● **Task list**:
A - Translate this sentence from the passage on artificial intelligence in preaching into Spanish: "If you haven’t been paying attention AI is on the rise as a preaching tool."
B - Resume the article on AI in the pulpit after its final sentence and continue it in the same voice.

The AI Preacher – Artificial Intelligence in the Pulpit. Ps Chris Field Nov 2023
If you haven’t been paying attention AI is on the rise as a preaching tool.
Did you see the CNN report from April 2023 – “ChatGPT can write sermons. Religious leaders don’t know how to feel about it”?
CNN questioned AI’s ability to deliver a ‘convincing spiritual message’. It also raised alarm, as expressed by New York Rabbi Joshua Franklin who delivered a 2 minute AI message to his applauding audience, while declaring, “I’m terrified!” That was December 2022.
Since then people have flocked to hear AI messages in various places around the world, attracted by the novelty, then impressed by the result.
So, will AI make preachers redundant, as technology has done in many other places?
With the combination of attractive CGI presenters, can we put preachers out to pasture, so to speak, for more ‘shepherding’ roles?
AI’s transformer neural network is vastly superior to human abilities, in terms of speed, scope of access, depth of investigation, and capacity to hold, filter and collate abundant resource material.

● **Source data**:
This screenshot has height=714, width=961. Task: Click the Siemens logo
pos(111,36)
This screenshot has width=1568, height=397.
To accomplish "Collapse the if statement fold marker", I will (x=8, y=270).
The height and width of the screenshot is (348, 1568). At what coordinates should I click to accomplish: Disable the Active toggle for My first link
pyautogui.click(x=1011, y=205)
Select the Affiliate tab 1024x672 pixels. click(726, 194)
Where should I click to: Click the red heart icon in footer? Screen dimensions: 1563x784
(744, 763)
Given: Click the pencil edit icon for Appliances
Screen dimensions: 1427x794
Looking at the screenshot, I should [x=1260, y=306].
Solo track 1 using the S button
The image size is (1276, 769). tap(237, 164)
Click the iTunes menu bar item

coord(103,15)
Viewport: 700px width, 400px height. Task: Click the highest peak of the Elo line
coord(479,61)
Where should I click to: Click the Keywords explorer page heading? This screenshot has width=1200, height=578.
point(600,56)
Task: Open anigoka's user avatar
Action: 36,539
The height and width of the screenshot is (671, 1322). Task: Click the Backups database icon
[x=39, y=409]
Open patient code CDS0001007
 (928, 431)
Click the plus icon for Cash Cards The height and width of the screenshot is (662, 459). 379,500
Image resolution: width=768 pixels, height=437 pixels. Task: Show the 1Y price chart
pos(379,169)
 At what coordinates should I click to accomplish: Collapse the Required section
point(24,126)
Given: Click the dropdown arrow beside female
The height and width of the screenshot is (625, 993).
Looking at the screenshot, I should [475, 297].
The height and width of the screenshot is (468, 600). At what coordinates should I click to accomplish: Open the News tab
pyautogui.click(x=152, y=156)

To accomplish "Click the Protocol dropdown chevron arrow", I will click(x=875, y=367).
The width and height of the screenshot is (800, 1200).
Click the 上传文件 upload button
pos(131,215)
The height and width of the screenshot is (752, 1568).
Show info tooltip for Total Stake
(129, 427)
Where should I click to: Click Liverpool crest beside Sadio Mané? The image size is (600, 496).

● **Results**:
A - Si no has estado prestando atención, la IA está en auge como herramienta para predicar.

B -
Careful parameter setting allows people to be quite specific about what is needed and what is to be included in source material. So it’s highly unlikely an AI sermon will be heretical.
It’s likely to set a high standard for scholarship, interpretation, relevance, breadth of resources and organisation of thought. Many a struggling preacher could lose sleep over this strong competition.
Wonderfully for those committed to transmitting the Word of God as faithfully as possible,
AI brings new hope of expository excellence, and doctrinal purity creating the very best taught Christians of all time.
Artificial Intelligence is here to save the day, and is proving itself popular with audiences around the world while proving itself much sharper in insight and much more up-to-date with the latest in scholarship than human preachers.
What’s more AI can provide ‘the whole counsel of God’ in an instant, with lightning fast access to every word that proceeds from the mouth of God. Add to that every recorded word of the greatest of preachers and expositors throughout history. Add to that absolute fluency in all Biblical languages, along with full grasp of all extra-biblical sources, along with critical appraisals of each of those resources, along with selective theological parameters to ensure the whole counsel of God isn’t contaminated.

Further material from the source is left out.